__YOUR GOAL__
Set out every line of the data below as a numbered list, leaving out any blank lines.

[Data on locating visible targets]
┄┄┄┄┄┄┄┄┄┄
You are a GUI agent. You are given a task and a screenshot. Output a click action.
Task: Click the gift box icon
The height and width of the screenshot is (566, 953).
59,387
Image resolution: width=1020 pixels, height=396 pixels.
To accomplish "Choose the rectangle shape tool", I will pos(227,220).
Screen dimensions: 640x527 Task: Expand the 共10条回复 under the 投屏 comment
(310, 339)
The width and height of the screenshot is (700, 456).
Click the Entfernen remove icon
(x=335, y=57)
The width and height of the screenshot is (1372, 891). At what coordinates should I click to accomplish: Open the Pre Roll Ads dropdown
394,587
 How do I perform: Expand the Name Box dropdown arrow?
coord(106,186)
┄┄┄┄┄┄┄┄┄┄
__IN RESPONSE__
1. You are a GUI agent. You are given a task and a screenshot. Output a click action.
2. Task: Click the gift box icon
3. The height and width of the screenshot is (566, 953).
4. 59,387
5. Image resolution: width=1020 pixels, height=396 pixels.
6. To accomplish "Choose the rectangle shape tool", I will pos(227,220).
7. Screen dimensions: 640x527 Task: Expand the 共10条回复 under the 投屏 comment
8. (310, 339)
9. The width and height of the screenshot is (700, 456).
10. Click the Entfernen remove icon
11. (x=335, y=57)
12. The width and height of the screenshot is (1372, 891). At what coordinates should I click to accomplish: Open the Pre Roll Ads dropdown
13. 394,587
14.  How do I perform: Expand the Name Box dropdown arrow?
15. coord(106,186)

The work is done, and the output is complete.